Nessun dubbio sulla necessità di chiudere l‘annosa questione viene dagli illustri conoscitori della materia che hanno animato il panel dibattito “La comunicazione d’impresa e l’attività di lobbying”, recentemente organizzato dal Club Relazioni Esterne, l’Associazione La Scossa e l’Università Luiss Guido Carli. Un incontro che ha rappresentato una tappa importante nella vita del Club Relazioni Esterne che, a breve, presenterà una piattaforma di linee guida su questo tema così strategico.
Ciclicamente la questione della necessità di una legge viene sollevata sull’onda di emotività mediatiche, solitamente a seguito di gravi scandali. Poi, come accade per un fenomeno carsico, si torna sottotraccia e il fervente dibattito scompare, per risalire magari in superficie allo scandalo successivo.
Giova allora sottolineare l’urgenza di una normativa esaustiva: se infatti esistono professionisti che svolgono in maniera trasparente e proattiva l’attività di rappresentanza degli interessi c’è invece chi esula da questo perimetro molto chiaro e netto, vale a dire quei faccendieri di cui sono piene le cronache e che devono essere espulsi dal sistema.
Sono ben 59 i disegni di legge presentati dal 1974 ad oggi, per ora senza alcun esito. A livello regionale si continuano ad approvare normative separate: è accaduto recentemente in Calabria come in tempi passati in Toscana, Abruzzo, Molise, nonché in Sicilia, che nello statuto costituzionale ha una norma sulle lobby. Nulla però di organico si è ancora fatto a livello nazionale se non qualche piccolo passo in avanti, quanto meno formale: la regolamentazione approvata alla Camera, è senza dubbio un piccolo embrione che norma l’accesso ai “palazzi”, ma non prevede sanzioni e reciprocità.
Nel mettere a punto un’efficace regolamentazione vanno tenute presenti due importanti avvertenze.
La prima: non va fatto l’errore di incrementare gli oneri sul sistema produttivo, quindi bisogna evitare l’eccesso di reportistica. Secondo: non affastellare i processi interni alla Pubblica Amministrazione, il che significa, in sostanza, non inventarsi nuovi organismi, istituzioni, agenzie.
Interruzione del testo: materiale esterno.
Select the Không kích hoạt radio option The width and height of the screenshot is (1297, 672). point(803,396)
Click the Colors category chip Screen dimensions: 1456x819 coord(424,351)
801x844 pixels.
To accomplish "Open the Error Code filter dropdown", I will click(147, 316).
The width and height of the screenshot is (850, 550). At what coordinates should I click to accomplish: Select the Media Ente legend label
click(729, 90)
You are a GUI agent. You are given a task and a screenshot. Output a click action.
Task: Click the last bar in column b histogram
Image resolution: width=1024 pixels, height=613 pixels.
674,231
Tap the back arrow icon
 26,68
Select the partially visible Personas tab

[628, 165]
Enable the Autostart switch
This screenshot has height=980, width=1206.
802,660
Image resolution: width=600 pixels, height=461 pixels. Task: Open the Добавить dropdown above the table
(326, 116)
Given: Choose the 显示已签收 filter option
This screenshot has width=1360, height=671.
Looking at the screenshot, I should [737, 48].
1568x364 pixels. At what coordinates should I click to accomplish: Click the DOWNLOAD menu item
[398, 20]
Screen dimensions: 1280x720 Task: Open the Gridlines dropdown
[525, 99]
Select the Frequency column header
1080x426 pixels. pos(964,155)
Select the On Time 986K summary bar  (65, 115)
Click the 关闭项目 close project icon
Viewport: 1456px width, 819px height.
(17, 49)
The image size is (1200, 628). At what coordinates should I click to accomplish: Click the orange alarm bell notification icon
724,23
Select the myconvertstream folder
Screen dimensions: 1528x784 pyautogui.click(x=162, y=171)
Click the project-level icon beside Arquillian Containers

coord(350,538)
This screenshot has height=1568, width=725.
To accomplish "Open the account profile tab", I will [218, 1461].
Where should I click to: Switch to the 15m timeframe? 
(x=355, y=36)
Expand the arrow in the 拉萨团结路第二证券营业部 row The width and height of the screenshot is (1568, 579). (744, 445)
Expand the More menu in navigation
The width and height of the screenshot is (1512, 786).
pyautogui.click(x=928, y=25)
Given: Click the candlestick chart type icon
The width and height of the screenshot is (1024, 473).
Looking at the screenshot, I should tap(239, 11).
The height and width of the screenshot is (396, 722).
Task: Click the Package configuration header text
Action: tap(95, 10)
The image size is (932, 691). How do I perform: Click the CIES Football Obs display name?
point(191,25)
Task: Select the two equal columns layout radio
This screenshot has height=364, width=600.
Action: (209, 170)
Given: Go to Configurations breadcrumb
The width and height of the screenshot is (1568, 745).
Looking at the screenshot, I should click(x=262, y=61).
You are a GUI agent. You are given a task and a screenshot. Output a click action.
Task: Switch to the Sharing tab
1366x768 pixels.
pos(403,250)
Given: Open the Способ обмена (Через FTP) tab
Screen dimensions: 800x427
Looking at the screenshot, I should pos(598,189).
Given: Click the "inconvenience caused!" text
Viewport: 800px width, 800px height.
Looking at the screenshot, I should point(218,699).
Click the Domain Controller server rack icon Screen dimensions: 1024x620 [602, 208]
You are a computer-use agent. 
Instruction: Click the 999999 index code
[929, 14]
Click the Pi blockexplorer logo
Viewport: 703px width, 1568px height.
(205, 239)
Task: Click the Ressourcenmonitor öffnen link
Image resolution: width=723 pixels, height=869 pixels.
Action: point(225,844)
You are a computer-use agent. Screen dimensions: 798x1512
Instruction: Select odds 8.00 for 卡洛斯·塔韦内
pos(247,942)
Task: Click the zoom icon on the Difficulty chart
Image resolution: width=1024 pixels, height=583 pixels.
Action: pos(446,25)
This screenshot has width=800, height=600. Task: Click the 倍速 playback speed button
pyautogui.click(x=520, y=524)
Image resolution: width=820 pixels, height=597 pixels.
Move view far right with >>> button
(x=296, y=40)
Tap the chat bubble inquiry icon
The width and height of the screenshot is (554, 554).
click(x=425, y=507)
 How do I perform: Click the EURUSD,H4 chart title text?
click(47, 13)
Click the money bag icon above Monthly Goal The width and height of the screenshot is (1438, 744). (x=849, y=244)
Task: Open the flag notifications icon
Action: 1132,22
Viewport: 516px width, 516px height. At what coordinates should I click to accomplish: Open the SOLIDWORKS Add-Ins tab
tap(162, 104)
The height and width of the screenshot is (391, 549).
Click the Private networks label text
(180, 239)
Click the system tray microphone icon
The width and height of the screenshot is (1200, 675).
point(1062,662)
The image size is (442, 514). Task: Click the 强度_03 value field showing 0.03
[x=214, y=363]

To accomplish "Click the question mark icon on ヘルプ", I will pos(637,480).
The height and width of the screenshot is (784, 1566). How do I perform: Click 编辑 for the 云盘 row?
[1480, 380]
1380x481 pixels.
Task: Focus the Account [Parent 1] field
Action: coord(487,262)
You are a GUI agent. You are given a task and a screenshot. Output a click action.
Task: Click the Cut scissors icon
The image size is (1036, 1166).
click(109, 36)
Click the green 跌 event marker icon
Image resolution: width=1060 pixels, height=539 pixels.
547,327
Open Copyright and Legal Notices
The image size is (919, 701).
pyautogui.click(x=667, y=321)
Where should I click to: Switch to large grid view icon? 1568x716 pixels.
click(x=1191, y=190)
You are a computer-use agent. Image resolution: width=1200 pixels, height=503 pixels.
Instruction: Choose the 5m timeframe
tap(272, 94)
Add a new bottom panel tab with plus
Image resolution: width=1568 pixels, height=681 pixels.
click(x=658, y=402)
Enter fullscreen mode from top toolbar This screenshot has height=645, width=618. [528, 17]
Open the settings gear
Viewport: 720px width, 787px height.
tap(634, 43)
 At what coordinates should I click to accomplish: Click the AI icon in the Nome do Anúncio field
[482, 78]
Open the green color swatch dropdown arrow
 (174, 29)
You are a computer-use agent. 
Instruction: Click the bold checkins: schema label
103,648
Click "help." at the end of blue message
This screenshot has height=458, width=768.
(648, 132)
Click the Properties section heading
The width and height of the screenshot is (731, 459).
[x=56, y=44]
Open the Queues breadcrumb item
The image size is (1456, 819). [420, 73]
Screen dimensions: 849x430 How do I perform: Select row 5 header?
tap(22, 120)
Una sana e trasparente attività di lobbying è senza dubbio indice di democrazia e consente al decisore di trovare un punto di equilibrio e assumersi la responsabilità di decidere sui temi che gli vengono posti. Ma la sensibilizzazione dell’opinione pubblica, la disintermediazione dei processi decisionali, l’utilizzo dei mezzi di comunicazione – molto diverso dal passato – porta la lobby a essere un’attività che va ben oltre l’incontro con il singolo decisore. Certo, è sempre necessario confrontarsi con chi detiene la leva legislativa, senza però dimenticare che il legislatore stesso è più orientato a scegliere sotto l’influsso di una valanga di tweet, di una petizione su change.org, di una un’e-mail dei suoi stakeholder locali. Un esempio proveniente dall’estero definisce bene la nuova situazione del “Lobby 2.0”: il sindaco di New York, Michael Bloomberg volle mettere un freno all’uso di bevande gassate. Le aziende che temevano il provvedimento misero in atto una campagna sui social network basata sullo slogan: “si limita la libertà di scelta”. Mobilitarono centinaia di migliaia di newyorkesi e al grido di “voglio bere come voglio e quanto voglio” spinsero Bloomberg a ritirare la decisione.
Questo episodio dimostra come mobilitare, coinvolgere, rendere gli stakeholder partecipi dell’azione di lobby cambia completamente metodi e strumenti di questa attività.
L’incontro finale con il decisore diventa allora nient’altro che una certificazione di un movimento che nasce dal basso: se questo è vero, l’attività del lobbista va ben oltre l’accesso a luoghi e documenti e la regolamentazione di incontri.
La normativa sulla lobby deve essere immaginata, quindi, ad ampio spettro.
Per farlo serve una politica forte e uno scenario in cui debba essersi ricomposto lo scontro giustizia-politica e in cui si sia ripensato anche il sistema di finanziamento della politica, strettamente connesso all’attività di lobby.
Nel 2006 l’UE ha messo in campo un’iniziativa per la trasparenza articolata in tre punti: un sistema di registrazione su base volontaria con incentivi per incoraggiare i lobbisti a registrarsi; un codice di condotta comune per tutti i lobbisti; un sistema di controllo e di sanzioni da applicare, in caso di registrazione errata o di violazione del codice di condotta.
Una base interessante per arrivare a dei buoni risultati anche in Italia.